— BEGIN EXTRACTED INFORMATION —
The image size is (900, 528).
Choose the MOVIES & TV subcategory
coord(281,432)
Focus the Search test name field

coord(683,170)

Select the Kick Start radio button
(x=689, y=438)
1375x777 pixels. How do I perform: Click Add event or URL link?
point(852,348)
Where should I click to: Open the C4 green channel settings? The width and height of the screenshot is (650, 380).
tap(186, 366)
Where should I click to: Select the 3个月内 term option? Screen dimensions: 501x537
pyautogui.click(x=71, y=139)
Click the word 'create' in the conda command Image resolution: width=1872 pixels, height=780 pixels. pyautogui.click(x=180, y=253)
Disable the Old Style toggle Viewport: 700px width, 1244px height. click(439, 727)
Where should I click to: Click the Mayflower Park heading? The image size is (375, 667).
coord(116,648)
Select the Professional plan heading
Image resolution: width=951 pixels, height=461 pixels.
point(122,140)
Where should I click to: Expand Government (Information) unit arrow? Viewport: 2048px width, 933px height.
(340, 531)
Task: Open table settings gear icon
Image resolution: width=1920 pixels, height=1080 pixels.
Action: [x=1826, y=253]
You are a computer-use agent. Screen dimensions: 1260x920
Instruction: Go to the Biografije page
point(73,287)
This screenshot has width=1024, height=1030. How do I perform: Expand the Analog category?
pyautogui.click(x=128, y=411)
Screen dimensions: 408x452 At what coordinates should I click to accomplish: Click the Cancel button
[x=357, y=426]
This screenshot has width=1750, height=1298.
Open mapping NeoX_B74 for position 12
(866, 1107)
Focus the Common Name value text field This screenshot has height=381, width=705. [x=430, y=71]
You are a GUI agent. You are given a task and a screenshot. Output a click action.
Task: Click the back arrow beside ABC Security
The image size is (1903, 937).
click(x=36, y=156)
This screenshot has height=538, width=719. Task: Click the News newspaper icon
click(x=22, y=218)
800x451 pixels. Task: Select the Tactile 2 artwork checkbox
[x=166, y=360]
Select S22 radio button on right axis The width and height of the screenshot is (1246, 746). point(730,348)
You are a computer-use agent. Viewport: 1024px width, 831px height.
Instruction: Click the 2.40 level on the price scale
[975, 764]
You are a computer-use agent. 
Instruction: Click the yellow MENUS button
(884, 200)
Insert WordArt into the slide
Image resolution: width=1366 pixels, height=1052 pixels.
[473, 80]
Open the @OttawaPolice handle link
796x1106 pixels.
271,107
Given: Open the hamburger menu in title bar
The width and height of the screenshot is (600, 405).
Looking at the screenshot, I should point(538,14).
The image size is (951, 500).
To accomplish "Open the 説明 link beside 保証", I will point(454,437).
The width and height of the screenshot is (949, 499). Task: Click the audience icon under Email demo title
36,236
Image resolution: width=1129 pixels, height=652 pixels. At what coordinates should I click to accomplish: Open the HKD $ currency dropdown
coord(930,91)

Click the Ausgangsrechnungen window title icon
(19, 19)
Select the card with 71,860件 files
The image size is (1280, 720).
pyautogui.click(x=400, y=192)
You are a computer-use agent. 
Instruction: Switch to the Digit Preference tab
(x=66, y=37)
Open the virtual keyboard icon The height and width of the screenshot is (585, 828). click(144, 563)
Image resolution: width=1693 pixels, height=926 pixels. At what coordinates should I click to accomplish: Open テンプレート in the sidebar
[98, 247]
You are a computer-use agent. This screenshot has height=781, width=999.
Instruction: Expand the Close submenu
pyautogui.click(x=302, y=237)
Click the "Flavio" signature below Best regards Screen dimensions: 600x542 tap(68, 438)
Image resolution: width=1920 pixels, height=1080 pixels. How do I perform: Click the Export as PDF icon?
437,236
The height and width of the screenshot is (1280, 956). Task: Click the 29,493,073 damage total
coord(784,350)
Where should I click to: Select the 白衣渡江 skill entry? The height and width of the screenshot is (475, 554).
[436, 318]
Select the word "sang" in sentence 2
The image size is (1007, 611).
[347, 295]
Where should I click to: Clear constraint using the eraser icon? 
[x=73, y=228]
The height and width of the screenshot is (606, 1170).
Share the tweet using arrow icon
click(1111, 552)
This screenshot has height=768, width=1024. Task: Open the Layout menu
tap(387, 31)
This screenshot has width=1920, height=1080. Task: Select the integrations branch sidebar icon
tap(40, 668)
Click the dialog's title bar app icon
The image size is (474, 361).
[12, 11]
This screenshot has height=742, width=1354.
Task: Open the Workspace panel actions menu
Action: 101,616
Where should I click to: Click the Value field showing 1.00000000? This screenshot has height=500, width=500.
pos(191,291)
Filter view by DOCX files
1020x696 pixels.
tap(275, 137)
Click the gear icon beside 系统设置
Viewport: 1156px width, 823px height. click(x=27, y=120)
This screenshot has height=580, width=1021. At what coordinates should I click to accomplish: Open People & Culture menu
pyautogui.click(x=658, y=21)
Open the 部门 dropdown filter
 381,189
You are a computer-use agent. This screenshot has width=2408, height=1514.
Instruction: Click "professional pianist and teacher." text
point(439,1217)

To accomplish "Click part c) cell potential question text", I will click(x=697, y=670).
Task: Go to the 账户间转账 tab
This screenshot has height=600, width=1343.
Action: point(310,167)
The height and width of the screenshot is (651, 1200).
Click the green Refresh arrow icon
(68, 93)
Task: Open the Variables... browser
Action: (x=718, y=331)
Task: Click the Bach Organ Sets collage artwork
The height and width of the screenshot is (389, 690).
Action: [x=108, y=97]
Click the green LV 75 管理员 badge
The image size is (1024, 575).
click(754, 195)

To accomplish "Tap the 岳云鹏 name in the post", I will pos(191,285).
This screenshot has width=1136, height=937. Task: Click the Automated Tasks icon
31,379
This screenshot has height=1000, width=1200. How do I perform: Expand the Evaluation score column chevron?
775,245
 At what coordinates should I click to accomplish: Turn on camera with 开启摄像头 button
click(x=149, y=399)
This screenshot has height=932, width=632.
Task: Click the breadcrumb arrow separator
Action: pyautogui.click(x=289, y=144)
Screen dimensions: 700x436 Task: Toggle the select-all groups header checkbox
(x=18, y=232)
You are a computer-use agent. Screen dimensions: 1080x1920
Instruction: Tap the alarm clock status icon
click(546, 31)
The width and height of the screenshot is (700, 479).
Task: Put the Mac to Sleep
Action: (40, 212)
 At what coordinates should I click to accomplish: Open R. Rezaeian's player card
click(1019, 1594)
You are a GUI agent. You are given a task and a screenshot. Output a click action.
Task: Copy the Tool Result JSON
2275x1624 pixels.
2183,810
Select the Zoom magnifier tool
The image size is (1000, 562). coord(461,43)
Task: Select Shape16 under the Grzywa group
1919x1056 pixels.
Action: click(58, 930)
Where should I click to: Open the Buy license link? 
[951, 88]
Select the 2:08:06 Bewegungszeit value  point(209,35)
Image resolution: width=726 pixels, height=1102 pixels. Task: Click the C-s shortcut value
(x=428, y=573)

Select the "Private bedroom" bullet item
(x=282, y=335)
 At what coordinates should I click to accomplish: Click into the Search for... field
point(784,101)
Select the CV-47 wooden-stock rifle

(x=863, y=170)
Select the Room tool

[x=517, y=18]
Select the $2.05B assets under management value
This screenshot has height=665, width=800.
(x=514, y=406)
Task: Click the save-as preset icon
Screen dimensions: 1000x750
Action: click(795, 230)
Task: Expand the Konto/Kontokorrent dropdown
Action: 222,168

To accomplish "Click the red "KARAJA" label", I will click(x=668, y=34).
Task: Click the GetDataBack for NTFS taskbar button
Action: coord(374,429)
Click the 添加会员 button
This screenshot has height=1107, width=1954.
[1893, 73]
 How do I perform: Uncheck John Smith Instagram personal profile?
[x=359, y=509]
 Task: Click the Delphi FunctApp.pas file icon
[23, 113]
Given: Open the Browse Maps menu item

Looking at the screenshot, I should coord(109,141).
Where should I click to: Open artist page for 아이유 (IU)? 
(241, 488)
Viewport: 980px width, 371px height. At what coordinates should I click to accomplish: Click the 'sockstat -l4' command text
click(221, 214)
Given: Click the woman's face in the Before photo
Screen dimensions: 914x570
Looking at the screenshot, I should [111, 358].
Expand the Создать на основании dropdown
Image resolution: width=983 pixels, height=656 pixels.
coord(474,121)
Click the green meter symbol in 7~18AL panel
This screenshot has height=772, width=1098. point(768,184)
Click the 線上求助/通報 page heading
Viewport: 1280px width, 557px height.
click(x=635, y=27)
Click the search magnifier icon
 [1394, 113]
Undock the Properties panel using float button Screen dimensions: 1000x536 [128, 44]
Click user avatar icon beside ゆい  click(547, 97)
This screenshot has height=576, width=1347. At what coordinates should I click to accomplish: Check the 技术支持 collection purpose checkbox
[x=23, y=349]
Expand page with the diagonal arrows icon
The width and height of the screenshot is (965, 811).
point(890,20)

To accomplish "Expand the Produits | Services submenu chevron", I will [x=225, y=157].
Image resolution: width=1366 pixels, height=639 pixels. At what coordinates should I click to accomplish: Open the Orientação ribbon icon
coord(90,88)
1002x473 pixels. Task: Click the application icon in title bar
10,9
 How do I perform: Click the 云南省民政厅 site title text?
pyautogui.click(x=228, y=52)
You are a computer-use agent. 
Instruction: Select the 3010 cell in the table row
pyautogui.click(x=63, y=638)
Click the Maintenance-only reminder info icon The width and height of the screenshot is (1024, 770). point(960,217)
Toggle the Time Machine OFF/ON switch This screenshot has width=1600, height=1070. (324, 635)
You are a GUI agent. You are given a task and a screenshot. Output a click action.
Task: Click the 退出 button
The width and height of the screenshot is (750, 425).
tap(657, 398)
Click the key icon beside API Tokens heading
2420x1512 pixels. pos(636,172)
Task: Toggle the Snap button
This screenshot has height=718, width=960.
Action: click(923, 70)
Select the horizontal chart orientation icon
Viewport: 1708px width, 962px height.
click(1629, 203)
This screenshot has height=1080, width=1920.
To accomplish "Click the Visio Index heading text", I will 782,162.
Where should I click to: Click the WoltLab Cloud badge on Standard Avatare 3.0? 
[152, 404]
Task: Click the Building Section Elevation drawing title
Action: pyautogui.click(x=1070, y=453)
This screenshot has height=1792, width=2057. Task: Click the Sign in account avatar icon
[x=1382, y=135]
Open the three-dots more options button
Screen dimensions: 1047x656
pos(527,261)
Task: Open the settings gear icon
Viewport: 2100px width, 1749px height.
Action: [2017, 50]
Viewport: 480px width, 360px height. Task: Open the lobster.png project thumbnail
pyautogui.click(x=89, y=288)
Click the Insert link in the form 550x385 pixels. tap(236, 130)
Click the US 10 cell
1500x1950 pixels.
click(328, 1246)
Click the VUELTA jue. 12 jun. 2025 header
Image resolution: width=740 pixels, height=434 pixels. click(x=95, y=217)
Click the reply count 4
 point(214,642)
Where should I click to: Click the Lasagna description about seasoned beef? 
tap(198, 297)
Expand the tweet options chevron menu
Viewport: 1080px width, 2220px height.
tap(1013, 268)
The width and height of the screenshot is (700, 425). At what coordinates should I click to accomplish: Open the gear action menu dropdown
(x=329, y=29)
— END EXTRACTED INFORMATION —
- _REQUIRED WORK_: Convert the lines from the one with "The image size is (951, 500)." up to and including the one with "coord(930,91)" into a two-column CSV with the headers instruction and answer. Each row should hold one text with its answer, both in quoted fields, and any line breaks should be replaced with spaces.

- _REPLY TO THE EXERCISE_:
instruction,answer
"The image size is (951, 500). To accomplish ""Open the 説明 link beside 保証"",","I will point(454,437)."
"The width and height of the screenshot is (949, 499). Task: Click the audience icon under Email demo title","36,236"
"Image resolution: width=1129 pixels, height=652 pixels. At what coordinates should I click to accomplish: Open the HKD $ currency dropdown","coord(930,91)"